**** Provided entries
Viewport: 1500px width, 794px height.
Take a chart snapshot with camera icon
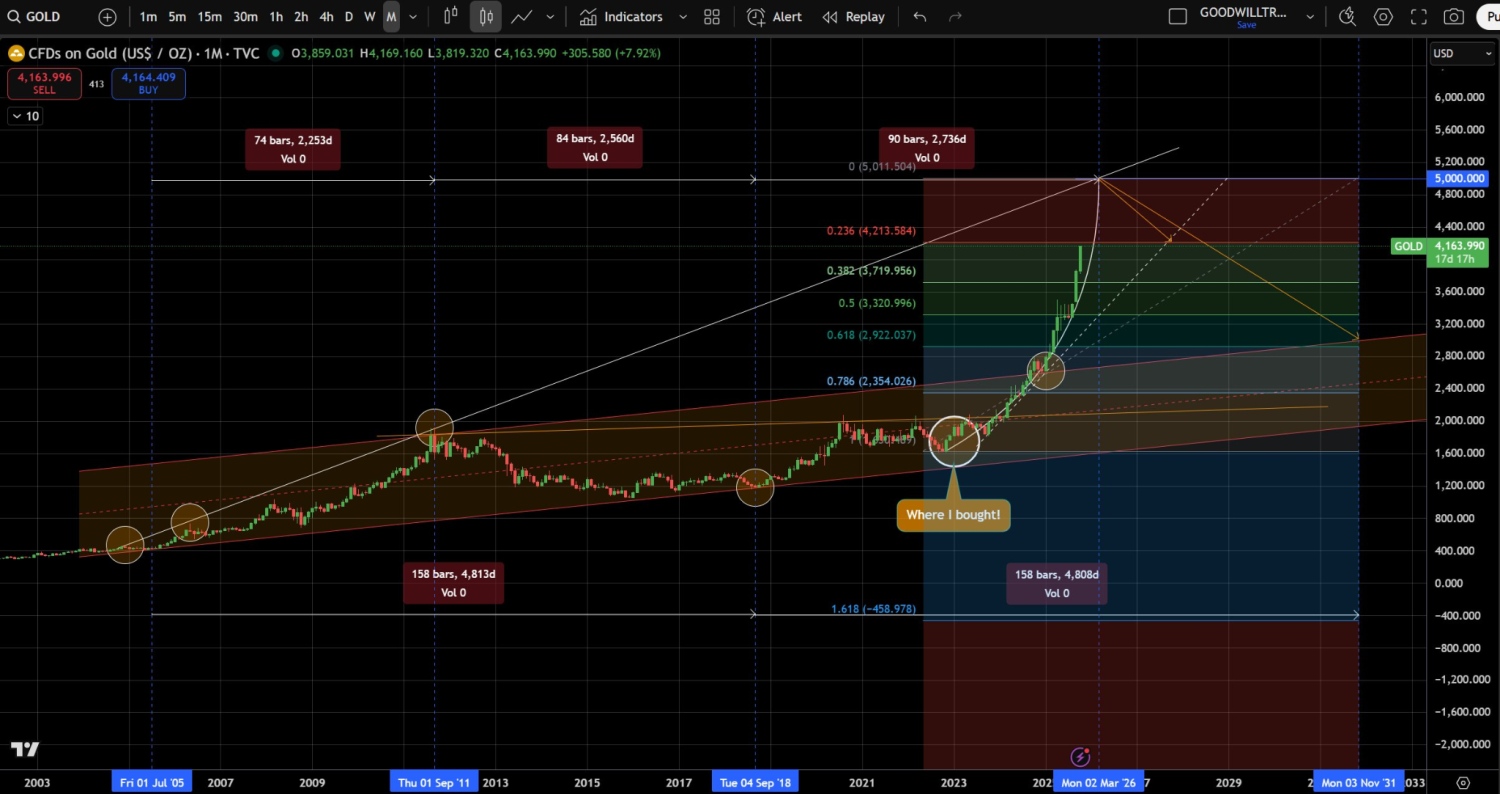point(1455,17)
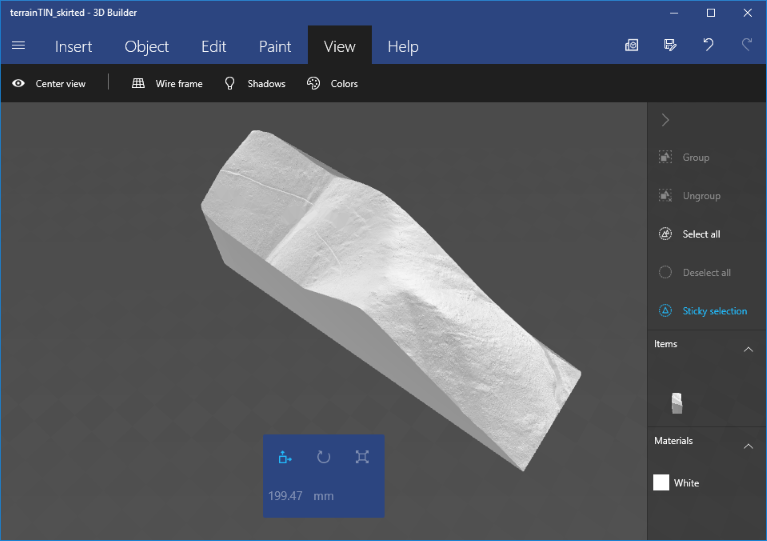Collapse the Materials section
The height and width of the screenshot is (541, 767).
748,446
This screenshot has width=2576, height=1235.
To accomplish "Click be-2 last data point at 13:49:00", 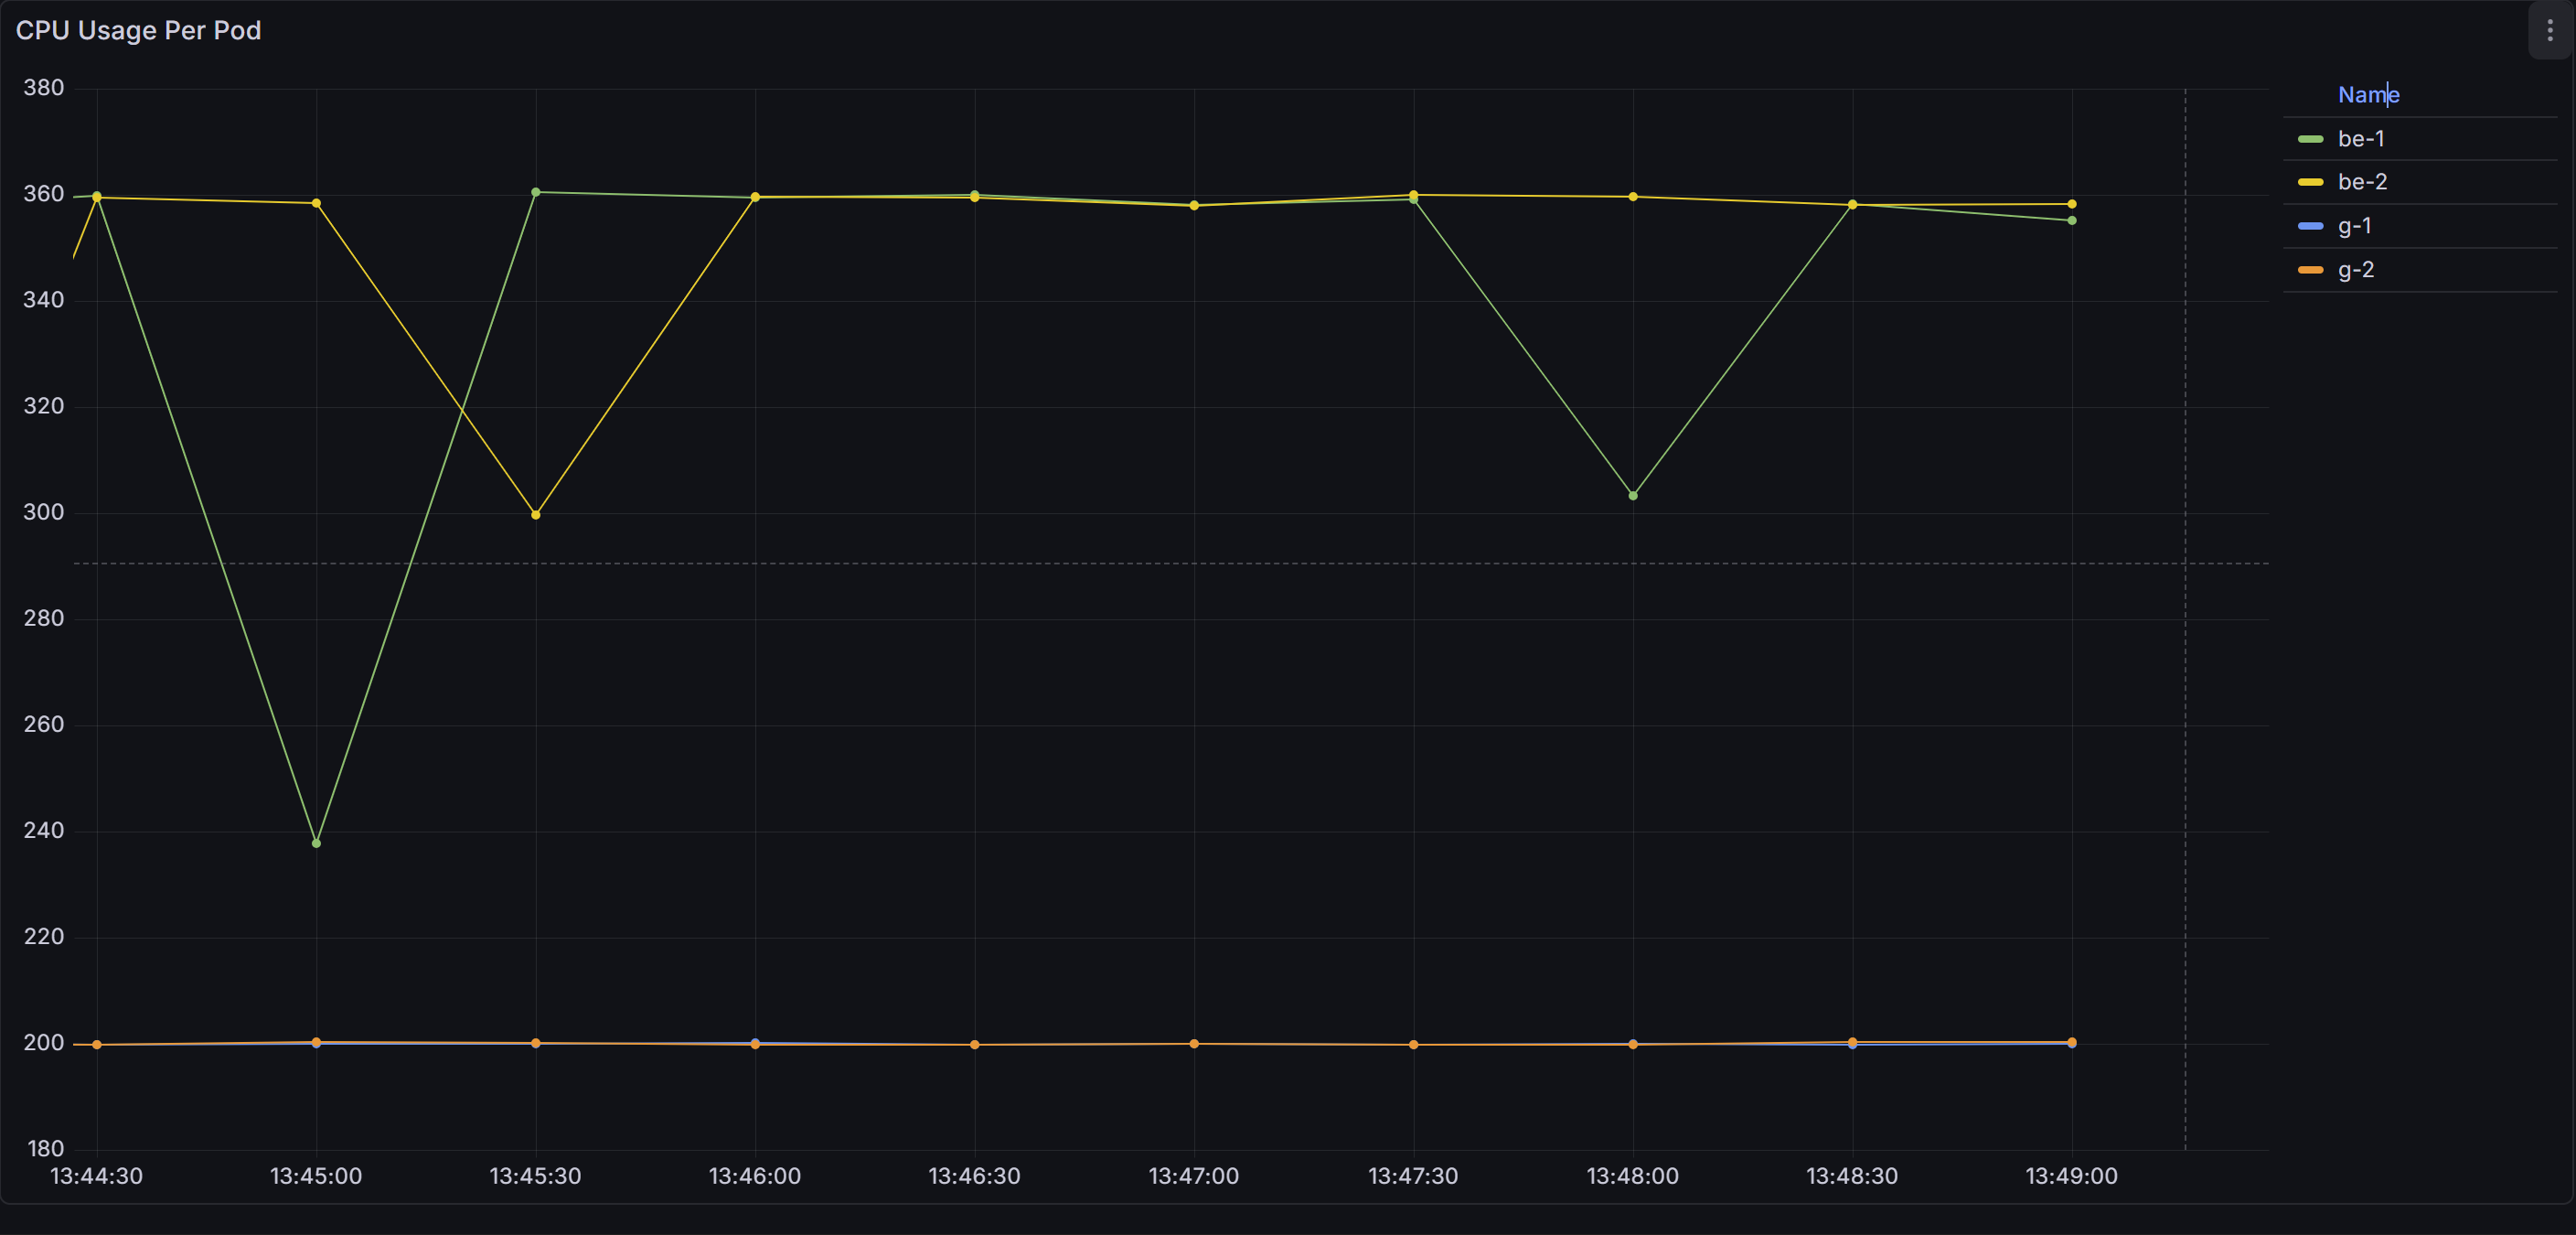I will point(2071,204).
********
--- Stated task ---
Please pick out every line of the material above that contains the word "height", and copy each one.

--- Complete answer ---
Viewport: 1500px width, 794px height.
The height and width of the screenshot is (541, 767).
This screenshot has width=2576, height=1235.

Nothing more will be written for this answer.